Heroic hurlers and Bruce put Limerick on a high

Aine Fitzgerald

Reporter:

Aine Fitzgerald

Raise it up: Limerick's proud captain Donal O'Grady lifts the Munster senior hurling championship trophy after the defeat of Cork. Picture: Diarmuid Greene/Sportsfile
On SUNDAY, the candle that had burned for Limerick hurling for 17 years exploded into an inferno, as Donal O’Grady’s men stunningly swept Cork aside to claim a momentous Munster championship title. Then, when we thought our spirits couldn’t be lifted any higher, The Boss man arrived in Thomond Park, plugged in his guitar, stole our hearts and fed our souls.

On SUNDAY, the candle that had burned for Limerick hurling for 17 years exploded into an inferno, as Donal O’Grady’s men stunningly swept Cork aside to claim a momentous Munster championship title. Then, when we thought our spirits couldn’t be lifted any higher, The Boss man arrived in Thomond Park, plugged in his guitar, stole our hearts and fed our souls.

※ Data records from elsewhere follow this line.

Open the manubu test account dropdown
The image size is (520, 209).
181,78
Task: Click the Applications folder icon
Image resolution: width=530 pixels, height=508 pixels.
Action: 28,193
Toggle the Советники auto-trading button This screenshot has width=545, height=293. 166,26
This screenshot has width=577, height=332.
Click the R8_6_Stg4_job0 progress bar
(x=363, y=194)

“Congratulations Limerick on the championship. I’ve heard all about it. Munster champions,” the New Jersey rocker told he 30,000-strong crowd in Thomond Park on Tuesday night as he launched into a blistering rendition of the anthemic Glory Days.

Just over 48 hours earlier, one by one, the Limerick senior hurlers climbed the steps of the Mackey Stand to stand shoulder to shoulder with their captain Donal O’Grady for the historic presentation.

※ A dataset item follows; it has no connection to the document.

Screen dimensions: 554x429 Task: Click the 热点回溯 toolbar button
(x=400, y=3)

As the Ballingarry man lifted the cup aloft, there was a collective cheer, a roar, a sigh of relief. The famine that had lingered in the soil and souls of the parishes and towns across the county was finally over.

Limerick You’re A Lady - they sang, and they meant every word of it. Today, she was looking her finest, dressed in green and white, and smiling brightly under the mid-summer sun. “It’s an indescribable feeling. It is a relief in a way. You think as a child that you would never be in that position, when it happens it’s such a great feeling,” said half-back Paudie O’Brien after the win. “This is our first real success. It hasn’t really sunk in yet,” added his Kilmallock teammate, Graeme Mulcahy.

There was celebrating to be done from Ardpatrick to Abbeyfeale, Na Piarsaigh to Newcastle West. By 9.30pm you could only lip-read the analysis from the Sunday Games panel, the pubs were so packed. The county was heaving, the city was buzzing. By 3am they were still merry on O’Connell Sreet, beeping their horns, waving their banners. By breakfast time on Monday morning, people were pinching themselves. Had it really happened? Yes, it had. The underage camps were thronged, the kids had new heroes. Ones they could meet. Ones they cold talk to, and shake their hands. Here they would learn about hard work, the importance of commitment, the strength of team spirit and the rewards that go with it. “The one thing I would love to get through to the readers of the paper and to the fans is that the mentality of the team this year is - it’s a team game - you give the ball to the man in a better position,” commented man of the match James Ryan.

“It’s an individual award for a team sport. I was lucky enough to get man of the match the other day because the ball broke my way.”